Ante esa divinidad del abandono me inclino a mi pesar en estos instantes (minutos, horas, años), no por voluntad, sino por la imposibilidad de negarlo una vez mas. Me impregno de el entonces e intento por vez primera descifrarlo, ubicarlo en el lugar que merece dentro del universo y nunca más desvalorizarlo. Solo así podré seguir transitando con el y no a su pesar.

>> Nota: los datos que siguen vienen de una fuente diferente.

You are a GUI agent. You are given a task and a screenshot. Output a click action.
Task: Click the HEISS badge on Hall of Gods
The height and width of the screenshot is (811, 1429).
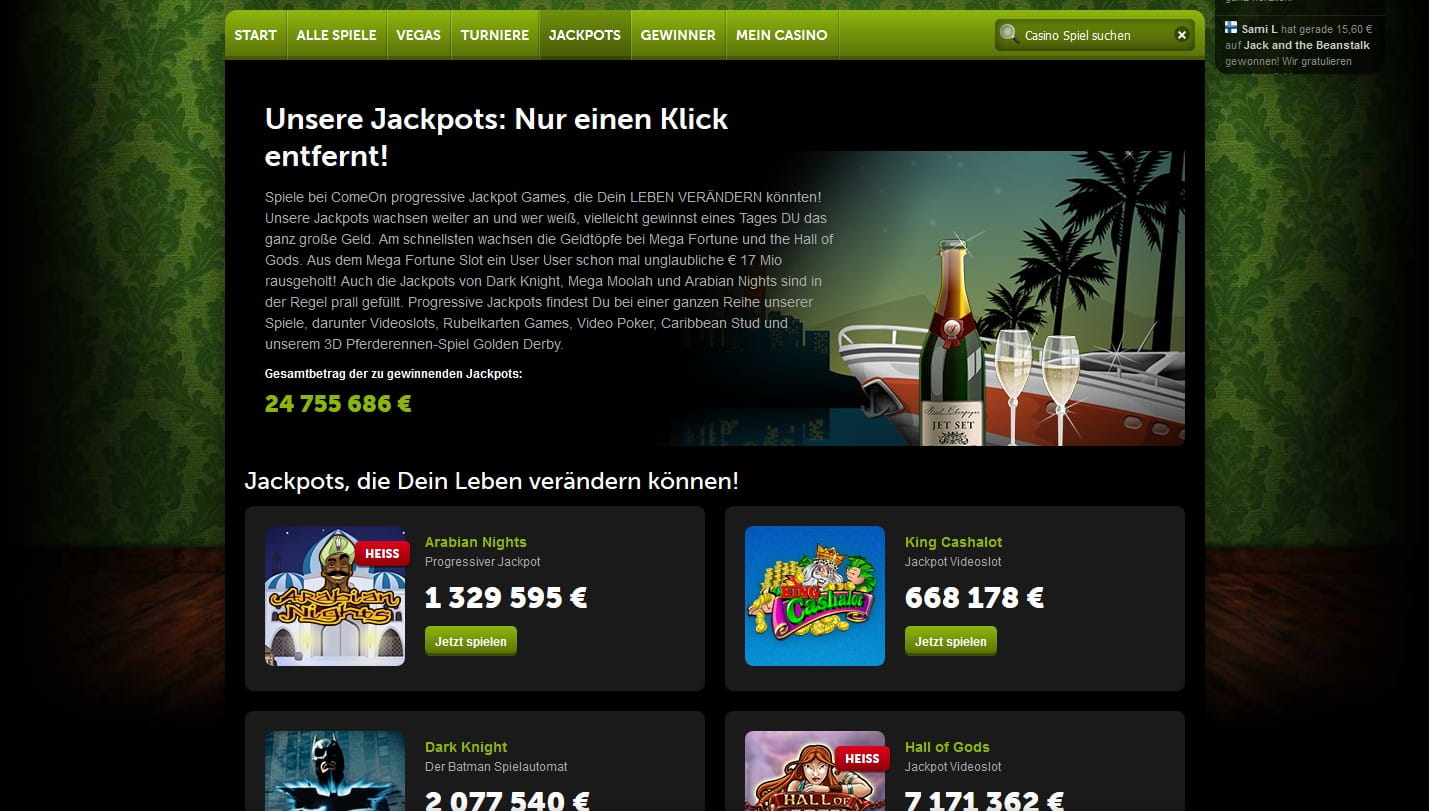862,758
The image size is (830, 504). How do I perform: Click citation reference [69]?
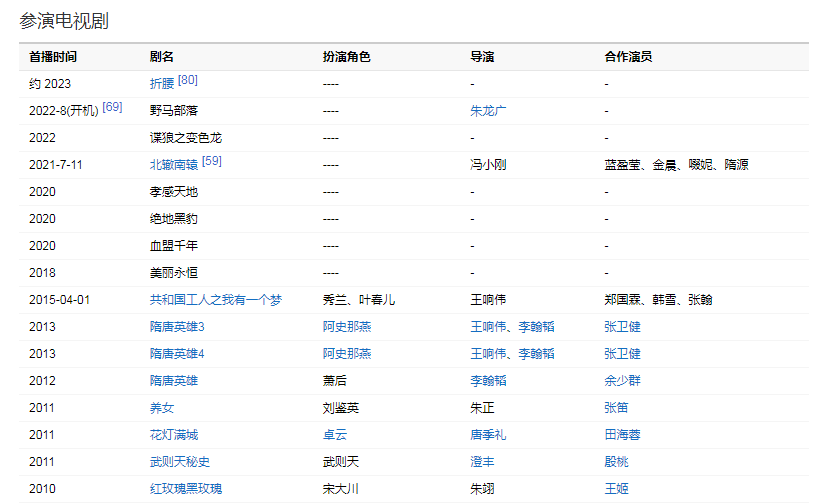tap(112, 107)

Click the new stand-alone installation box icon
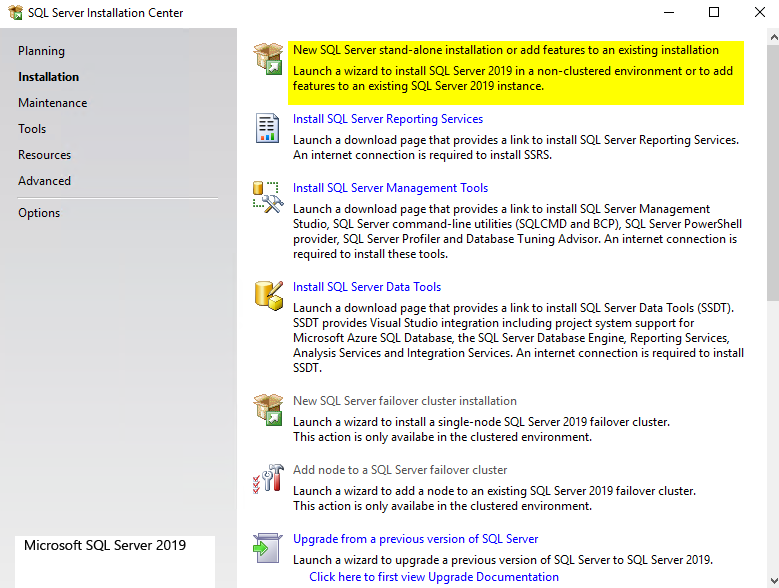[x=268, y=59]
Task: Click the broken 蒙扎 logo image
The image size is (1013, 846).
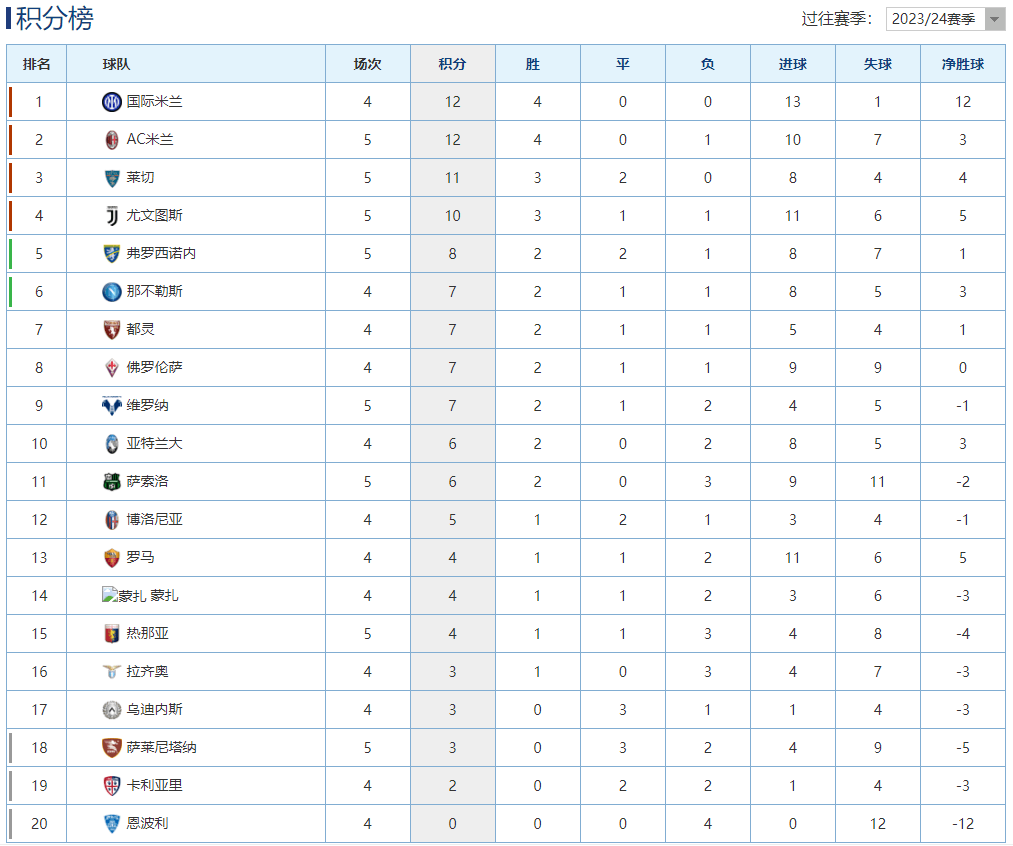Action: 124,596
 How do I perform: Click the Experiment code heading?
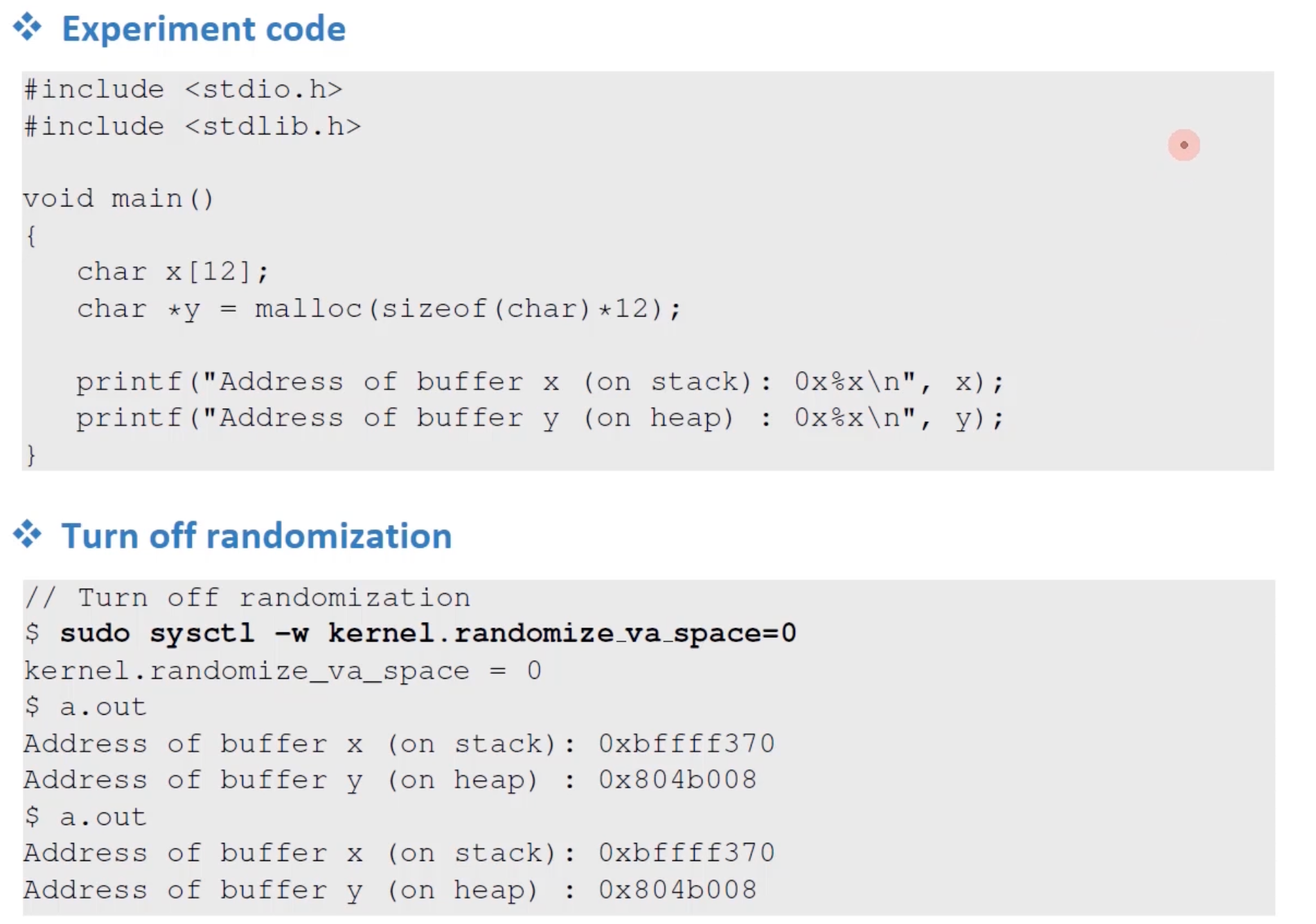pos(203,29)
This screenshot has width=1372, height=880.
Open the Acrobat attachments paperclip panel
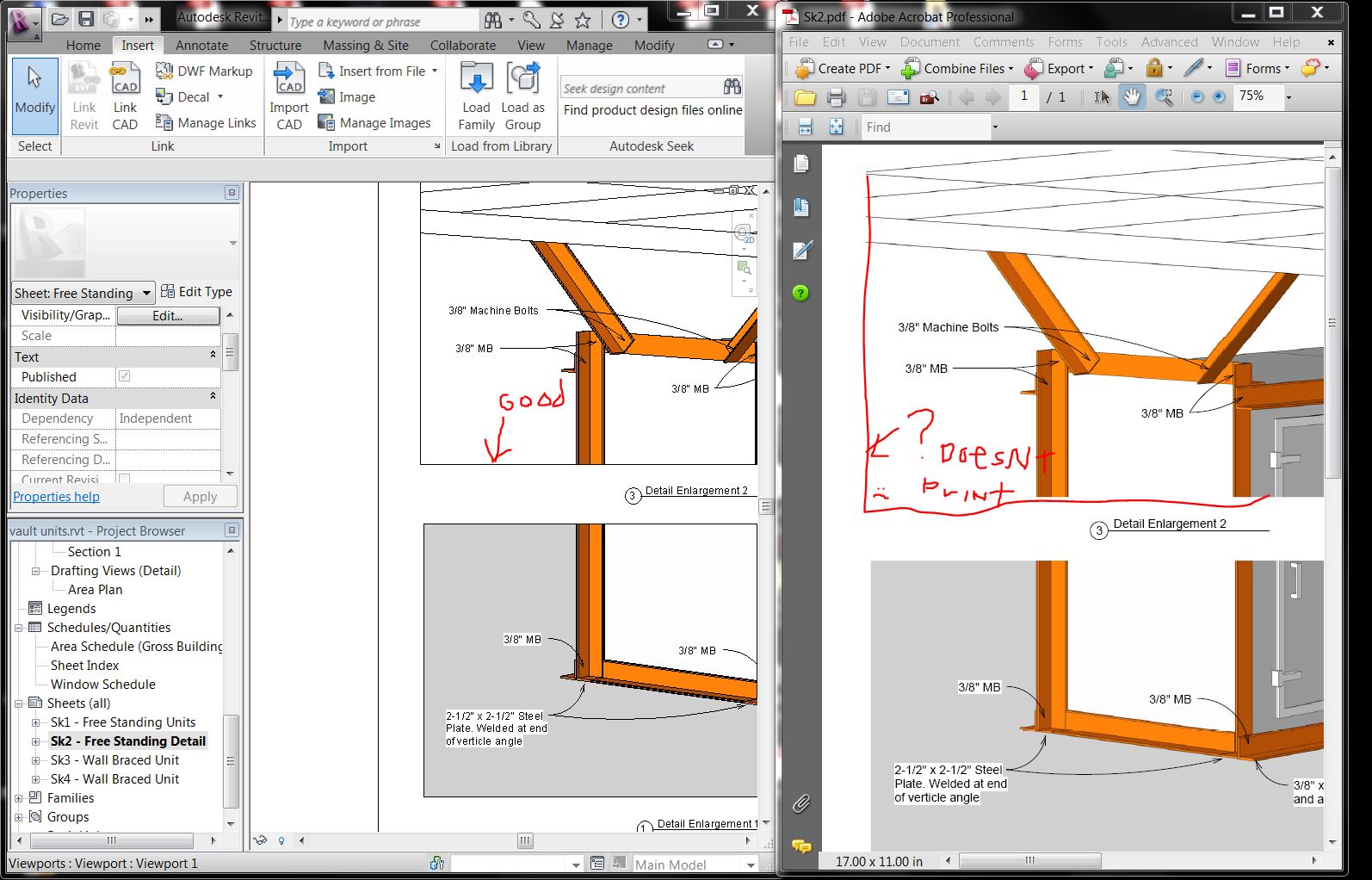point(801,803)
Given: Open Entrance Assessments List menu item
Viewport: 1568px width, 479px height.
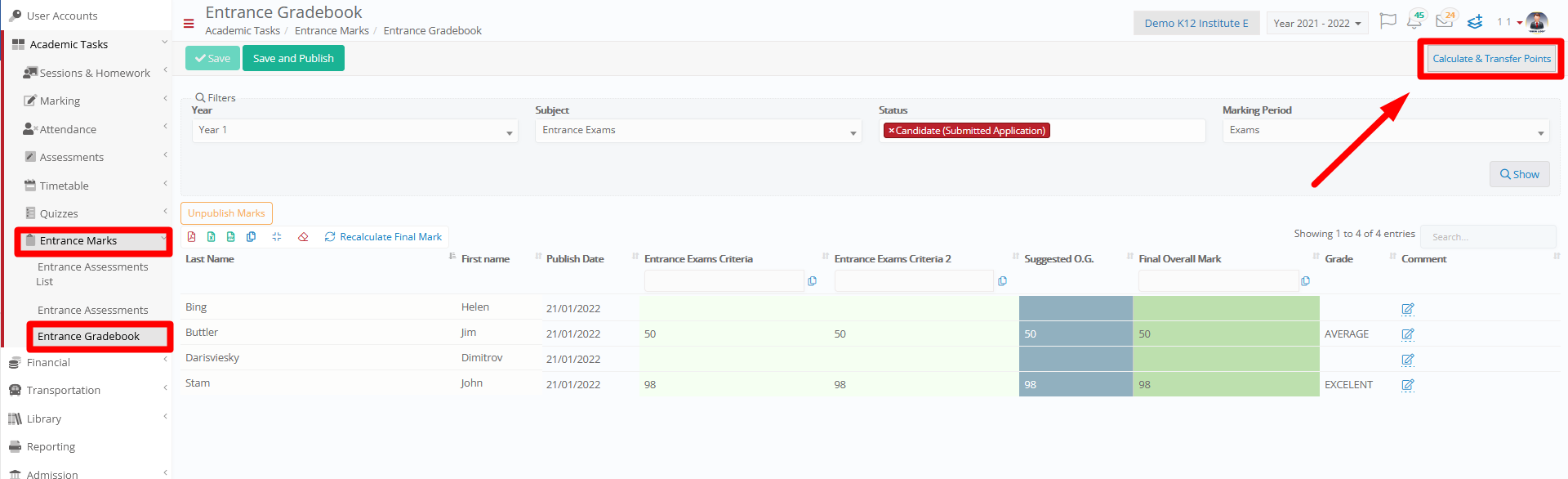Looking at the screenshot, I should pyautogui.click(x=93, y=274).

Abandonar se me figura entonces como el mas heroico acto que pueda llevar a cabo, con sacrificio, el hombre. Debemos asumir nuestra condición de transeúntes en el mundo. No podemos estacionarnos a mirar el mismo paisaje por un tiempo considerable (en tiempo real) sin que se nos vuelva insípido. Sin que la amenaza del sepia sea inminente. Y peleamos contra esa condición a cada segundo cuando volvemos a edificar los fuertes que nos protegen de lo incierto, ese incierto que siempre logra llamarnos a gritos y hacernos abandonar nuestra seguridad. Construimos trincheras de ladrillos, de rostros familiares, de palabras con calidad de promesas eternas. Y peleamos por hacer infinitas esas trincheras, omnipotentes. Y cuando se vuelven lo suficientemente semejantes a los sueños de uno, sueños que recortamos q cada paso para no darnos por vencidos, las abandonamos. Ese abandono no solo es necesario, sino que es el mayor entendimiento que puede poseer un ser de si mismo. Pasa que nuestra necedad hace de ese abandono algo excepcionalmente traumático. No podemos asumir que el sudor, el desgaste, las horas en tiempo real y todo lo demás que gastamos en construir puedan valer tan poco comparado con nuestra necesidad de perseguir lo desconocido. Vanagloriamos nuestras pobres construcciones, alabamos nuestras efímeras defensas. Las fuerzas que nos recorren y nos desbordan son las que debieran merecer esos honores. Pero no se los damos, entonces cuando abandonamos un espacio las circunstancias nos exceden en cuerpo y alma y lloramos, pataleamos, excavamos en los recuerdos, en las fotografías, en la música y en los rostros y no queremos cerrar las puertas que ya cerramos. Respiramos profundo para dar las explicaciones que no deberíamos dar. Temblamos ante el rechazo de los otros transeúntes que no se reconocen como tales pero si como jueces de nuestros actos. Y lo hacen por que edificamos ese poder en ellos, no podemos mas que culparnos a nosotros mismos por edificar promesas mentirosas de “parasiempres” inexistentes. y esa culpa propia es la que nos ahoga y solo para seguir respirando la manifestamos en lágrimas controladas. Y volvemos a elegir el control de un descontrol que se firmo con tinta indeleble el día que respiramos por primera vez.